# Qlabs-Esque program for Windows?



## LXPlot (Feb 8, 2012)

Hello,

I am doing projections for an upcoming show. Most of the projections we are using will be fairly simple pictures dropped into Moviemaker, and will be controlled mostly by pausing when a picture is showing and unpausing when a transition is needed.

Or that was technical direction's plan.

The show calls for several points where multiple videos need to loop on the screens, and change on cue. Ideally, we could put the show into Qlab and simply use it for its designed function; however, we do not have access to any computers running Macintosh and therefore cannot use Qlab effectively. My second plan would be some way to create a macro in Moviemaker to make it jump to a certain timestamp upon a certain command, and then load tons of extra footage into the video and do this. 

Does anybody know a good PC alternative to Qlab or how to do this in Qlab?

PS: Please don't turn this into a Mac Vs. PC war. I've used both, and they both have things I prefer about them, but saying "Get a mac and run Qlab" is neither helpful nor friendly.


----------



## Morte615 (Feb 8, 2012)

Do a Power Point presentation, the newer versions should be able to handle video as well as pictures and audio. Then when you are ready to move to the next just hit the spacebar (or mouse button.) Not really show control but you probably already have everything need.


----------



## NickVon (Feb 8, 2012)

a Program called Screen Monkey might do what you need it too. I'll admit that it's okay but you get what you get for free. I find that it is slow and sometimes clunky when doing simple playback on my average power workstation. It's free, so you get what you pay for. But there is a fairly active community to help you trouble shoot any problems you might have.

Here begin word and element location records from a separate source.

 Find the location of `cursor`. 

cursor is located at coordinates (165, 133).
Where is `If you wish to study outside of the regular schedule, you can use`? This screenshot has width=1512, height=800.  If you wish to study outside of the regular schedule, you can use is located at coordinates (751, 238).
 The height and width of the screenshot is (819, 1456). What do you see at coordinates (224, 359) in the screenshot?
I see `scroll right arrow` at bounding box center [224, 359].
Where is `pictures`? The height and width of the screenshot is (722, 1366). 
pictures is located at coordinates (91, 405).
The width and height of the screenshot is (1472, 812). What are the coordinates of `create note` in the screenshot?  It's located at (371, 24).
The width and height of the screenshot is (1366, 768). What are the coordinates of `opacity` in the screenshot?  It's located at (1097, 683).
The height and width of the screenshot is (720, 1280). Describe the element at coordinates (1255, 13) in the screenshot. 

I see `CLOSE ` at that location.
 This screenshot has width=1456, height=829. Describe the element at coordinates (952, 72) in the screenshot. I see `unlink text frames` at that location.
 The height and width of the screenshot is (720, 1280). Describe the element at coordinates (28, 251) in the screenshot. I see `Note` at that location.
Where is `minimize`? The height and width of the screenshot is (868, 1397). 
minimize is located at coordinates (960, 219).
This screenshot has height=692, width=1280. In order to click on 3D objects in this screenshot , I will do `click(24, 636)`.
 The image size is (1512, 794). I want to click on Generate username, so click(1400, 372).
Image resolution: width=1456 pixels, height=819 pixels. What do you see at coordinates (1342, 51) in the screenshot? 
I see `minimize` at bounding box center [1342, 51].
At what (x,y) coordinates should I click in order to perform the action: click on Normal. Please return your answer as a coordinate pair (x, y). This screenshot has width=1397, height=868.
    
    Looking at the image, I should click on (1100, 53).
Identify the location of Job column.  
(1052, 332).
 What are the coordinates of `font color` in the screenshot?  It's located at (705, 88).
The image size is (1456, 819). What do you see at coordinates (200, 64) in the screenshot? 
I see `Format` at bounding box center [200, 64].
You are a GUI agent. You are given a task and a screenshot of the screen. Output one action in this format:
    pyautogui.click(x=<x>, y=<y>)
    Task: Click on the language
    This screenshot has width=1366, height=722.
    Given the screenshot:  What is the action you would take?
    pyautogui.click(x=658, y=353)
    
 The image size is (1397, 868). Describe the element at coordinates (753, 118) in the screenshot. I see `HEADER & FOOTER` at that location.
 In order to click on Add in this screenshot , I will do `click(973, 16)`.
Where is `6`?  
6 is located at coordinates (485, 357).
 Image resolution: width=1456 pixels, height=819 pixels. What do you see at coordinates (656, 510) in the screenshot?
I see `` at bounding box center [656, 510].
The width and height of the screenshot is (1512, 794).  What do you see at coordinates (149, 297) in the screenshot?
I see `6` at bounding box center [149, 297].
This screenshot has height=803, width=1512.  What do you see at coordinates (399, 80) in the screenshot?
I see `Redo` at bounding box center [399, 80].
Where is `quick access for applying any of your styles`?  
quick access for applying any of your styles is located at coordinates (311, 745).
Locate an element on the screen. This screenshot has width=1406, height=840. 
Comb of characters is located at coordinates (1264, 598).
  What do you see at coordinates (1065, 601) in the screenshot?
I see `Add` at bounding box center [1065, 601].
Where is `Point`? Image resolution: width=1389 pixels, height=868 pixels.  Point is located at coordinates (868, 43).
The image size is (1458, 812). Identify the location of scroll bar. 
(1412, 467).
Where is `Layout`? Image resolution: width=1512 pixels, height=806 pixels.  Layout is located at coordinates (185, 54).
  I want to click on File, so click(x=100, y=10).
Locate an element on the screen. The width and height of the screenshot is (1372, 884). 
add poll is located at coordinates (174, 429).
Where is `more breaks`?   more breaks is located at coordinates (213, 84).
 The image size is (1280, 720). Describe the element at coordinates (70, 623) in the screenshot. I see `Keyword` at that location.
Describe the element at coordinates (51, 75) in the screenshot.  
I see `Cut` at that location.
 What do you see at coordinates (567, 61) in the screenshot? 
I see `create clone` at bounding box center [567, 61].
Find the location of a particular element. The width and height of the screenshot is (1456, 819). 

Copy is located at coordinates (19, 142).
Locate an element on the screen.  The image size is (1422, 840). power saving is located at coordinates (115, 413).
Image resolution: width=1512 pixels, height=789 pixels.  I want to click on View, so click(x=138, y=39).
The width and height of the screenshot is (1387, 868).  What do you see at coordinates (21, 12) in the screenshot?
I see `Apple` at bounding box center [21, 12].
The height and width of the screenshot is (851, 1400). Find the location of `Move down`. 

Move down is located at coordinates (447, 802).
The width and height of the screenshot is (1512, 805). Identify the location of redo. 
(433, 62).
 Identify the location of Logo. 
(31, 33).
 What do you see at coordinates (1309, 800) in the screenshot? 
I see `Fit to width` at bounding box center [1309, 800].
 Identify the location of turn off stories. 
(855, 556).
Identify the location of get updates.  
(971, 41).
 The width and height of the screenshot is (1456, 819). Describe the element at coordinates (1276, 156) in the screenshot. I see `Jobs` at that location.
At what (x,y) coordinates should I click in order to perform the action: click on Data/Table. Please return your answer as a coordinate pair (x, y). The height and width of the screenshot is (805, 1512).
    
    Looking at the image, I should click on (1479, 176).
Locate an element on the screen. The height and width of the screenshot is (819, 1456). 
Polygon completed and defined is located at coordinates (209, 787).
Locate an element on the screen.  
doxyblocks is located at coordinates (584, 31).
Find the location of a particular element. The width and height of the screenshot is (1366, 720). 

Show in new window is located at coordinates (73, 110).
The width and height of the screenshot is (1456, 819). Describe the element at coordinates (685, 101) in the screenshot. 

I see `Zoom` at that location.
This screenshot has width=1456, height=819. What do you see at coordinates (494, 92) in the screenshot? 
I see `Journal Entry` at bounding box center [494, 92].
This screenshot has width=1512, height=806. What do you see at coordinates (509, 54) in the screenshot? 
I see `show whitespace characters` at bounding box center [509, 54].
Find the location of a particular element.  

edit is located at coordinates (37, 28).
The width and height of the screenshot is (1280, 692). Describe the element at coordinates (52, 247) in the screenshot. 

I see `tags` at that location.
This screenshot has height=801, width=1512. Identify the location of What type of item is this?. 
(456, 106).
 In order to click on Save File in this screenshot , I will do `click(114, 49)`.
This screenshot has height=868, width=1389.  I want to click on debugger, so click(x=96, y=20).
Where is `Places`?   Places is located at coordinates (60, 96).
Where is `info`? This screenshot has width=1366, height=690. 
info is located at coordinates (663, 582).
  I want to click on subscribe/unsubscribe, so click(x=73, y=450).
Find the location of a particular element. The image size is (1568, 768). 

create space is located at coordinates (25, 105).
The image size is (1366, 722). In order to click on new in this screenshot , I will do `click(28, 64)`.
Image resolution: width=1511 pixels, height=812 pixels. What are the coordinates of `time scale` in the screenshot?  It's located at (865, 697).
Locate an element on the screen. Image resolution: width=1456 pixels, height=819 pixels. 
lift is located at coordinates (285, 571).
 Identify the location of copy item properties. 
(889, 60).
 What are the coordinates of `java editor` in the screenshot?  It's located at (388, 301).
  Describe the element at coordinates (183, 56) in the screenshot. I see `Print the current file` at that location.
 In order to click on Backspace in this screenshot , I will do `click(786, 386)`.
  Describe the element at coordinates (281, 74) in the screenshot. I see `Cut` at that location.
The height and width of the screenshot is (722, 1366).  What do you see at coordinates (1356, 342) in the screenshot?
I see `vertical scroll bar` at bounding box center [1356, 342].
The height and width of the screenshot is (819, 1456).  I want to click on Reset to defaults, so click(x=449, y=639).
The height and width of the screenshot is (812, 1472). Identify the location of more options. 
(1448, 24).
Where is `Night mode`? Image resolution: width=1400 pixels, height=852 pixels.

Screen Monkey:ownload - Show and Presentation Control Software


----------



## josh88 (Feb 8, 2012)

I've only just downloaded this so I haven't really checked out its features, but I know multiplay is windows, it might have what you need, but I honestly don't know.

Edit: though now that I'm back at a computer and double checked, its audio only
Sent from my iPod touch using Tapatalk


----------



## scapino (Feb 8, 2012)

Try Show Cue System (Formerly Sound Cue System). It allows sound AND video cues, and it automatically outputs a black screen when a video cue is not running. You can do all of your sound cues on it as well.

Kurt


----------



## blackisthenewblack (Feb 9, 2012)

I believe that VPT V.6 is free as a media server software. Never tried it, but looks promising.
VPT 6.0 « Conversations with spaces


----------



## whistler (Feb 10, 2012)

Depending on the level of control you need:
SFX, which is my current sound cue playback application of choice for windows, from stageresearch has basic cue-based video and powerpoint playback when combined with their free to download videomanager and powerpoint manager. Can be used either locally on the same computer as you are running SFX or across a network.

Isadora is a considerably more in-depth video playback application that is scene-based. Allows you to process video, stills or audio and can accept input, process it and send it back out, etc. Can send or receive midi data to control from a lightboard, etc. Windows or Mac.

Neither one is free, I believe both offer educational discounts though and there are demos so you can play with them first.

If you have questions about either send me a message and I'll try to help. The tech staff for SFX respond pretty quickly to emails, usually next day. I've had less luck getting quick responses from the people at Isadora, but they have more documentation and a better forum.

Tom


----------



## wavemaster447 (Feb 26, 2012)

I'm a big fan of Multi-Play, it's Windows Freeware and so far I haven't found a single advantage that Qlab has over it, other than shine and polish. It has some basic video/image projection functions that you may be able to use.Audio-Visual Devices.com.au - Multi-Play Software
They haven't updated the front page to reflect that it can do video, but download it and give it a try.


----------